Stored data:

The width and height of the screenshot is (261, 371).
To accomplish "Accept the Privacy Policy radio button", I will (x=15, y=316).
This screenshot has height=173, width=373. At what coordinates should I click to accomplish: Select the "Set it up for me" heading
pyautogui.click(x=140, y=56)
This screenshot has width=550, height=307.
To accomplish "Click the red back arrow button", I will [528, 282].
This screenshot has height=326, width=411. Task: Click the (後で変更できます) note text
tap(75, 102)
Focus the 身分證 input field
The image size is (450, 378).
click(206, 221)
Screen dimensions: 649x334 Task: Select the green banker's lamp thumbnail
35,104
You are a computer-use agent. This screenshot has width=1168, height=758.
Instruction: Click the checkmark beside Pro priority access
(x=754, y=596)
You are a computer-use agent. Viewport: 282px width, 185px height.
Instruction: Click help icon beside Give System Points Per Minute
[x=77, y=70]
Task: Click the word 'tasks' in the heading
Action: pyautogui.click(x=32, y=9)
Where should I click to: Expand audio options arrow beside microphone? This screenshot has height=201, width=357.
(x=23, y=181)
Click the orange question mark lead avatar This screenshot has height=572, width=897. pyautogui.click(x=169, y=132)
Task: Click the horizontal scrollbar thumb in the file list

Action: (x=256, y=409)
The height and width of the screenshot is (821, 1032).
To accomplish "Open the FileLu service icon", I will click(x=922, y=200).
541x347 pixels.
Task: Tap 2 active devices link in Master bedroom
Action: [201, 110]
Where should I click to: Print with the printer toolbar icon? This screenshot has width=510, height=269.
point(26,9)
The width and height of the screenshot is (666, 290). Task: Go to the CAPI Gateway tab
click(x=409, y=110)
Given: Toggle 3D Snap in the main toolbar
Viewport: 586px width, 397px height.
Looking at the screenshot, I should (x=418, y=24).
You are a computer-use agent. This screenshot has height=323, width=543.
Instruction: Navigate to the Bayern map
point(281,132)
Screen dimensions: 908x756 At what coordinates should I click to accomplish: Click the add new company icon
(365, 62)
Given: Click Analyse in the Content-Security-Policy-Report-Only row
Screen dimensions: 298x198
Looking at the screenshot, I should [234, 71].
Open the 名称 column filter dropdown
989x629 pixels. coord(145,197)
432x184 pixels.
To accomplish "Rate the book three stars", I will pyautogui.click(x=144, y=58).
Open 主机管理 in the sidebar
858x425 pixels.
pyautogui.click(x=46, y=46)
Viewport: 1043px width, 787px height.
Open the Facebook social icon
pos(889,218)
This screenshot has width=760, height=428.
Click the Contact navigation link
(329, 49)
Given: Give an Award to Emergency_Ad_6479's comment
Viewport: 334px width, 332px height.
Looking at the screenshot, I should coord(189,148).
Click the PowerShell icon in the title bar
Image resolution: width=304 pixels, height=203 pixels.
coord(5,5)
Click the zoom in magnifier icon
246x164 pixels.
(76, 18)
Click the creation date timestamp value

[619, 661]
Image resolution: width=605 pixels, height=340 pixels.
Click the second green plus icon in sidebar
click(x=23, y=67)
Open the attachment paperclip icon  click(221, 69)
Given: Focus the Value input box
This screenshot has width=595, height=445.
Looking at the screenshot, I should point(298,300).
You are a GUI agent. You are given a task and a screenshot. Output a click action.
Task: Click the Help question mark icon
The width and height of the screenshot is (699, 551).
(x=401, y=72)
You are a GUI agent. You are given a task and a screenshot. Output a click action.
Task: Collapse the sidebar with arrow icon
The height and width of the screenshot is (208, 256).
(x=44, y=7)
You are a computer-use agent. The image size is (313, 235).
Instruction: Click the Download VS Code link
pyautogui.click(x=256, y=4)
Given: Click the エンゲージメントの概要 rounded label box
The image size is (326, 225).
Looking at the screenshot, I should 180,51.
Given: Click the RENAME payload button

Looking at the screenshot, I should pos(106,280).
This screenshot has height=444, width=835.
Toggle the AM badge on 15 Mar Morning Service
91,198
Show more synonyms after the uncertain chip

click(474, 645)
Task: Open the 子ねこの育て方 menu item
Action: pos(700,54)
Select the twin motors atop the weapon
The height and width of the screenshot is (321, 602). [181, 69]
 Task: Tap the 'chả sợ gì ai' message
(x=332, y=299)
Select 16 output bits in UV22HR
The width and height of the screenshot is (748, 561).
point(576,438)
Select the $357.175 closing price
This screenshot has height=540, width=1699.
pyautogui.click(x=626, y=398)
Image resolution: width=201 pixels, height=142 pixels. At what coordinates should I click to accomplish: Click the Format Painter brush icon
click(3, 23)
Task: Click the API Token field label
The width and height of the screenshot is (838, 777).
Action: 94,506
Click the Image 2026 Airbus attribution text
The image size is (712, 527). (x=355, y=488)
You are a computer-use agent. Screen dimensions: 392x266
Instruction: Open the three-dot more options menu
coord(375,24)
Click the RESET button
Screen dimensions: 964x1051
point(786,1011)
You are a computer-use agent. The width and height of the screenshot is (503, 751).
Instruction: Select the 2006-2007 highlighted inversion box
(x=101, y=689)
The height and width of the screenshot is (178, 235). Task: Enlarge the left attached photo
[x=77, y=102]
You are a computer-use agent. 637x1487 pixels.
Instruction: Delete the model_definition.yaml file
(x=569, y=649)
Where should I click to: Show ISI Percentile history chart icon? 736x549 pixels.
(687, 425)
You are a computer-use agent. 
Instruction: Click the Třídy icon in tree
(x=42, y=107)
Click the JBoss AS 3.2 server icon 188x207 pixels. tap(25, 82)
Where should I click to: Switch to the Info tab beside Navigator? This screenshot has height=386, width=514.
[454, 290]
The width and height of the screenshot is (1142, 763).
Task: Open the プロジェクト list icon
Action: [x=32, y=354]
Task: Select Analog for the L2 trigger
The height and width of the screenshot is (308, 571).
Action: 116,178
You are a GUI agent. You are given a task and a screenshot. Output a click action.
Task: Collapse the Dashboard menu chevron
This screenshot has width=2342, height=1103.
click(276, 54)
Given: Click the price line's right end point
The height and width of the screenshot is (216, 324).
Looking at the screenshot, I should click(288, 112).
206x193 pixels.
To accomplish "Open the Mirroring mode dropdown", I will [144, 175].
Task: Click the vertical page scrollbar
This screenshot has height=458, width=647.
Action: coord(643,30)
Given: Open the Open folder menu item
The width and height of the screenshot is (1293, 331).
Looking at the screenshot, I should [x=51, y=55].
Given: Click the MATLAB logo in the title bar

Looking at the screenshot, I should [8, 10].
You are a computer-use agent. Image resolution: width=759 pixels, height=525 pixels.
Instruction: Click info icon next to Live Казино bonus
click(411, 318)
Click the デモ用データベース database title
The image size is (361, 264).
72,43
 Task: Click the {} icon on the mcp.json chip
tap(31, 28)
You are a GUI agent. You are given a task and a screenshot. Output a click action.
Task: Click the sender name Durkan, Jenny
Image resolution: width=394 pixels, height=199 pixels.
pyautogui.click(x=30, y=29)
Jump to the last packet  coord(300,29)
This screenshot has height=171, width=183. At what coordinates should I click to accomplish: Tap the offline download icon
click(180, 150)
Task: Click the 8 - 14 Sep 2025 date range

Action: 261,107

▶ **About this task**: The data above should be returned exactly as written.

▶ **Response box**:
The width and height of the screenshot is (261, 371).
To accomplish "Accept the Privacy Policy radio button", I will (x=15, y=316).
This screenshot has height=173, width=373. At what coordinates should I click to accomplish: Select the "Set it up for me" heading
pyautogui.click(x=140, y=56)
This screenshot has width=550, height=307.
To accomplish "Click the red back arrow button", I will [528, 282].
This screenshot has height=326, width=411. Task: Click the (後で変更できます) note text
tap(75, 102)
Focus the 身分證 input field
The image size is (450, 378).
click(206, 221)
Screen dimensions: 649x334 Task: Select the green banker's lamp thumbnail
35,104
You are a computer-use agent. This screenshot has width=1168, height=758.
Instruction: Click the checkmark beside Pro priority access
(x=754, y=596)
You are a computer-use agent. Viewport: 282px width, 185px height.
Instruction: Click help icon beside Give System Points Per Minute
[x=77, y=70]
Task: Click the word 'tasks' in the heading
Action: pyautogui.click(x=32, y=9)
Where should I click to: Expand audio options arrow beside microphone? This screenshot has height=201, width=357.
(x=23, y=181)
Click the orange question mark lead avatar This screenshot has height=572, width=897. pyautogui.click(x=169, y=132)
Task: Click the horizontal scrollbar thumb in the file list

Action: (x=256, y=409)
The height and width of the screenshot is (821, 1032).
To accomplish "Open the FileLu service icon", I will click(x=922, y=200).
541x347 pixels.
Task: Tap 2 active devices link in Master bedroom
Action: [201, 110]
Where should I click to: Print with the printer toolbar icon? This screenshot has width=510, height=269.
point(26,9)
The width and height of the screenshot is (666, 290). Task: Go to the CAPI Gateway tab
click(x=409, y=110)
Given: Toggle 3D Snap in the main toolbar
Viewport: 586px width, 397px height.
Looking at the screenshot, I should (x=418, y=24).
You are a computer-use agent. This screenshot has height=323, width=543.
Instruction: Navigate to the Bayern map
point(281,132)
Screen dimensions: 908x756 At what coordinates should I click to accomplish: Click the add new company icon
(365, 62)
Given: Click Analyse in the Content-Security-Policy-Report-Only row
Screen dimensions: 298x198
Looking at the screenshot, I should [234, 71].
Open the 名称 column filter dropdown
989x629 pixels. coord(145,197)
432x184 pixels.
To accomplish "Rate the book three stars", I will pyautogui.click(x=144, y=58).
Open 主机管理 in the sidebar
858x425 pixels.
pyautogui.click(x=46, y=46)
Viewport: 1043px width, 787px height.
Open the Facebook social icon
pos(889,218)
This screenshot has width=760, height=428.
Click the Contact navigation link
(329, 49)
Given: Give an Award to Emergency_Ad_6479's comment
Viewport: 334px width, 332px height.
Looking at the screenshot, I should coord(189,148).
Click the PowerShell icon in the title bar
Image resolution: width=304 pixels, height=203 pixels.
coord(5,5)
Click the zoom in magnifier icon
246x164 pixels.
(76, 18)
Click the creation date timestamp value

[619, 661]
Image resolution: width=605 pixels, height=340 pixels.
Click the second green plus icon in sidebar
click(x=23, y=67)
Open the attachment paperclip icon  click(221, 69)
Given: Focus the Value input box
This screenshot has width=595, height=445.
Looking at the screenshot, I should point(298,300).
You are a GUI agent. You are given a task and a screenshot. Output a click action.
Task: Click the Help question mark icon
The width and height of the screenshot is (699, 551).
(x=401, y=72)
You are a GUI agent. You are given a task and a screenshot. Output a click action.
Task: Collapse the sidebar with arrow icon
The height and width of the screenshot is (208, 256).
(x=44, y=7)
You are a computer-use agent. The image size is (313, 235).
Instruction: Click the Download VS Code link
pyautogui.click(x=256, y=4)
Given: Click the エンゲージメントの概要 rounded label box
The image size is (326, 225).
Looking at the screenshot, I should 180,51.
Given: Click the RENAME payload button

Looking at the screenshot, I should pos(106,280).
This screenshot has height=444, width=835.
Toggle the AM badge on 15 Mar Morning Service
91,198
Show more synonyms after the uncertain chip

click(474, 645)
Task: Open the 子ねこの育て方 menu item
Action: pos(700,54)
Select the twin motors atop the weapon
The height and width of the screenshot is (321, 602). [181, 69]
 Task: Tap the 'chả sợ gì ai' message
(x=332, y=299)
Select 16 output bits in UV22HR
The width and height of the screenshot is (748, 561).
point(576,438)
Select the $357.175 closing price
This screenshot has height=540, width=1699.
pyautogui.click(x=626, y=398)
Image resolution: width=201 pixels, height=142 pixels. At what coordinates should I click to accomplish: Click the Format Painter brush icon
click(3, 23)
Task: Click the API Token field label
The width and height of the screenshot is (838, 777).
Action: 94,506
Click the Image 2026 Airbus attribution text
The image size is (712, 527). (x=355, y=488)
You are a computer-use agent. Screen dimensions: 392x266
Instruction: Open the three-dot more options menu
coord(375,24)
Click the RESET button
Screen dimensions: 964x1051
point(786,1011)
You are a computer-use agent. The width and height of the screenshot is (503, 751).
Instruction: Select the 2006-2007 highlighted inversion box
(x=101, y=689)
The height and width of the screenshot is (178, 235). Task: Enlarge the left attached photo
[x=77, y=102]
You are a computer-use agent. 637x1487 pixels.
Instruction: Delete the model_definition.yaml file
(x=569, y=649)
Where should I click to: Show ISI Percentile history chart icon? 736x549 pixels.
(687, 425)
You are a computer-use agent. 
Instruction: Click the Třídy icon in tree
(x=42, y=107)
Click the JBoss AS 3.2 server icon 188x207 pixels. tap(25, 82)
Where should I click to: Switch to the Info tab beside Navigator? This screenshot has height=386, width=514.
[454, 290]
The width and height of the screenshot is (1142, 763).
Task: Open the プロジェクト list icon
Action: [x=32, y=354]
Task: Select Analog for the L2 trigger
The height and width of the screenshot is (308, 571).
Action: 116,178
You are a GUI agent. You are given a task and a screenshot. Output a click action.
Task: Collapse the Dashboard menu chevron
This screenshot has width=2342, height=1103.
click(276, 54)
Given: Click the price line's right end point
The height and width of the screenshot is (216, 324).
Looking at the screenshot, I should click(288, 112).
206x193 pixels.
To accomplish "Open the Mirroring mode dropdown", I will [144, 175].
Task: Click the vertical page scrollbar
This screenshot has height=458, width=647.
Action: coord(643,30)
Given: Open the Open folder menu item
The width and height of the screenshot is (1293, 331).
Looking at the screenshot, I should [x=51, y=55].
Given: Click the MATLAB logo in the title bar

Looking at the screenshot, I should [8, 10].
You are a computer-use agent. Image resolution: width=759 pixels, height=525 pixels.
Instruction: Click info icon next to Live Казино bonus
click(411, 318)
Click the デモ用データベース database title
The image size is (361, 264).
72,43
 Task: Click the {} icon on the mcp.json chip
tap(31, 28)
You are a GUI agent. You are given a task and a screenshot. Output a click action.
Task: Click the sender name Durkan, Jenny
Image resolution: width=394 pixels, height=199 pixels.
pyautogui.click(x=30, y=29)
Jump to the last packet  coord(300,29)
This screenshot has height=171, width=183. At what coordinates should I click to accomplish: Tap the offline download icon
click(180, 150)
Task: Click the 8 - 14 Sep 2025 date range

Action: 261,107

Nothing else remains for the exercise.